Chi vi ha messo in testa tutte queste fantasie di onniscienza legate a una semplice verità? Evidentemente siete abituati a mentire o a pescare nell'ambiguità, altrimenti sapreste qual è la differenza tra il vero e il falso, tra una verità franca e sincera e una affermazione contorta, ambigua e biforcuta, cioè relativa.

Angelo Cannata

Citazione di: Carlo Pierini il 20 Settembre 2017, 01:53:48 AMSe dico: <<mia madre ha gli occhi azzurri>> enuncio una semplice e schietta verità: una verità innegabile e quindi assoluta.
Tu stesso hai scritto "enuncio": se c'è qualcuno che la enuncia, allora è relativa a questo qualcuno, non è assoluta. Ogni innegabilità è relativa a chi la sostiene. Chi sostiene che è innegabile? Tu? Allora è un'innegabilità relativa a te, non è innegabilità assoluta. Il problema è sempre lo stesso: far finta che il soggetto non esista e che la verità esista da sola, senza nessuno che la pensa.
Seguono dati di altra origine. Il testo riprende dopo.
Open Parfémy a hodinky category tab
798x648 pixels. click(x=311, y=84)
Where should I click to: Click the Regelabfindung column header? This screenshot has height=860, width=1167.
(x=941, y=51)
Citazione di: Carlo Pierini il 20 Settembre 2017, 01:53:48 AMnon puoi pretendere di contraddirmi se ripeti esattamente quello che dico io.
Il problema è che ciò che dici è contraddittorio. Se ciò che dici è contraddittorio, per contraddirti basta semplicemente ripetere ciò che hai scritto e mostrare la contraddizione.


Citazione di: Carlo Pierini il 20 Settembre 2017, 01:53:48 AMChi vi ha messo in testa...
...
fantasie di onniscienza...
... siete abituati a mentire...
Non si capisce perché tu senta il bisogno di squalificare chi ti contraddice con valutazioni che esulano dal merito della discussione. Se non riesci a sopportare l'essere contraddetto, se non ce la fai a non diventare nervoso con chi ti mostra argomentazioni opposte, non ha molto senso che intavoli discussioni in un forum di filosofia. In un forum di filosofia non puoi certo aspettarti che tutti ti dicano "Sì, bravo, bene, giusto". In questo senso si tratta di un ambiente molto educativo, perché si impara a mettersi in questione su qualsiasi cosa. Ma se il metterti in questione ti fa innervosire, non ha senso proseguire ancora più a fondo nella discussione: ti scontrerai con questioni, critiche sempre più radicali, che ti faranno sentire sempre più bisogno di esprimere insulti, che sicuramente non ti fanno onore. In filosofia si impara proprio questo: a non sposare le proprie idee. Un'idea può essere sposata all'interno di una religione, ma la filosofia non è una religione, non è adorazione di qualche convinzione innalzata sugli altari.